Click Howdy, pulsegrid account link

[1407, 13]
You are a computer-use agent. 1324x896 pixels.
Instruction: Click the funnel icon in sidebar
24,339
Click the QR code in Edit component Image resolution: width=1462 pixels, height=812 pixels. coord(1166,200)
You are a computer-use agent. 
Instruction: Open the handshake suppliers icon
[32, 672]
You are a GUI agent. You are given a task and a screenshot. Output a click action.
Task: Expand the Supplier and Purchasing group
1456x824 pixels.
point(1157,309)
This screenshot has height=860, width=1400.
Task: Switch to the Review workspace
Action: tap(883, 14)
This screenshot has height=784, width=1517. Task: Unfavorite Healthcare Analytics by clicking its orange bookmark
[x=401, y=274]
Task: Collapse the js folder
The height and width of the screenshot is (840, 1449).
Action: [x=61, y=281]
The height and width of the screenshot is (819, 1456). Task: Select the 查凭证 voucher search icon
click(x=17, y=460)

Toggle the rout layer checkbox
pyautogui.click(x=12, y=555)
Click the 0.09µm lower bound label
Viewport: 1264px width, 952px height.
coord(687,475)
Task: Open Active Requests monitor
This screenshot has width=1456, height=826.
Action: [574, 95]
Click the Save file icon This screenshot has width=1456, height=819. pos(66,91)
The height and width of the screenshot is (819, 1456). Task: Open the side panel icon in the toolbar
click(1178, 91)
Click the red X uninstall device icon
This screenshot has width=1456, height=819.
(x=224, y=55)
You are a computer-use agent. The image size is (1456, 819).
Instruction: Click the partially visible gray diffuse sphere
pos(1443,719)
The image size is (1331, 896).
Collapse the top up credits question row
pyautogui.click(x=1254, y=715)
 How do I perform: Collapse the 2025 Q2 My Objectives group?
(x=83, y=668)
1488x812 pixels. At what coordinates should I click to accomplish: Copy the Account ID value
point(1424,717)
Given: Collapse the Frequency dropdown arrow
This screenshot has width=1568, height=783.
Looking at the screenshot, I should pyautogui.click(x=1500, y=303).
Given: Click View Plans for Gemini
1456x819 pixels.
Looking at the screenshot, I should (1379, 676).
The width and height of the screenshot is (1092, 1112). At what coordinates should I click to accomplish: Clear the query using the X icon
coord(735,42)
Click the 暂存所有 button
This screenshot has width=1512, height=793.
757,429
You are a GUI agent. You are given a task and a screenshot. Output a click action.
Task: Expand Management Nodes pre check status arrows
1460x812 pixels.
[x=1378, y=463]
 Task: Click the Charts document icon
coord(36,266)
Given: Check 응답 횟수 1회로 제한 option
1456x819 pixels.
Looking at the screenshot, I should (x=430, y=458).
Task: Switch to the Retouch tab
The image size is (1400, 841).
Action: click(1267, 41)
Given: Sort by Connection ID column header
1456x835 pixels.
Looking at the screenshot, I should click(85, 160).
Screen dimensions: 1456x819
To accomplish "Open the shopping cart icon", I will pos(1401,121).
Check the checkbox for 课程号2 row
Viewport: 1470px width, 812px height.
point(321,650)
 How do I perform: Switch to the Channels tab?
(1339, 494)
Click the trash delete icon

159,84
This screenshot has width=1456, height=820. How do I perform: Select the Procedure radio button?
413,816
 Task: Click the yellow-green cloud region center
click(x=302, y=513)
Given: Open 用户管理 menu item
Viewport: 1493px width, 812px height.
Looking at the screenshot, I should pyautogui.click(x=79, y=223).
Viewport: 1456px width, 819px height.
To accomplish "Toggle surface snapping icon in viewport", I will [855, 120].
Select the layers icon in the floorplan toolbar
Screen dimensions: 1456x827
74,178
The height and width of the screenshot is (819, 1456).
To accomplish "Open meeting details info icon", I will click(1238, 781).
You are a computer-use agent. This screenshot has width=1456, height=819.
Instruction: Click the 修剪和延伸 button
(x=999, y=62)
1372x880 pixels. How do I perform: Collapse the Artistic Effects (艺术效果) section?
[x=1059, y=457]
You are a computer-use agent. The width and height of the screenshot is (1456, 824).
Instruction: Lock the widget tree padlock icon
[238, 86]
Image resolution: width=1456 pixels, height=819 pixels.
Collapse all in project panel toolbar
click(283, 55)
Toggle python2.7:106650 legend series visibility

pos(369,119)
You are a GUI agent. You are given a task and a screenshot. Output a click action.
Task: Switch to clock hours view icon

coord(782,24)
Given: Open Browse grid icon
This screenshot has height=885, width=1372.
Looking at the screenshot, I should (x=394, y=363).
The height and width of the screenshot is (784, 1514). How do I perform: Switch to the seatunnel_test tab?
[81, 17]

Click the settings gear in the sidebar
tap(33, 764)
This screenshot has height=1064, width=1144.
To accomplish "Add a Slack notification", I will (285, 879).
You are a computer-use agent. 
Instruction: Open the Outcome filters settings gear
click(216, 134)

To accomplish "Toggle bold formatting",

**EXERCISE GOAL**
Please copy only these lines, exactly: the first line of the records through the line containing "Click the Save", ends included.

**RESULT**
Click Howdy, pulsegrid account link

[1407, 13]
You are a computer-use agent. 1324x896 pixels.
Instruction: Click the funnel icon in sidebar
24,339
Click the QR code in Edit component Image resolution: width=1462 pixels, height=812 pixels. coord(1166,200)
You are a computer-use agent. 
Instruction: Open the handshake suppliers icon
[32, 672]
You are a GUI agent. You are given a task and a screenshot. Output a click action.
Task: Expand the Supplier and Purchasing group
1456x824 pixels.
point(1157,309)
This screenshot has height=860, width=1400.
Task: Switch to the Review workspace
Action: tap(883, 14)
This screenshot has height=784, width=1517. Task: Unfavorite Healthcare Analytics by clicking its orange bookmark
[x=401, y=274]
Task: Collapse the js folder
The height and width of the screenshot is (840, 1449).
Action: [x=61, y=281]
The height and width of the screenshot is (819, 1456). Task: Select the 查凭证 voucher search icon
click(x=17, y=460)

Toggle the rout layer checkbox
pyautogui.click(x=12, y=555)
Click the 0.09µm lower bound label
Viewport: 1264px width, 952px height.
coord(687,475)
Task: Open Active Requests monitor
This screenshot has width=1456, height=826.
Action: [574, 95]
Click the Save file icon This screenshot has width=1456, height=819. pos(66,91)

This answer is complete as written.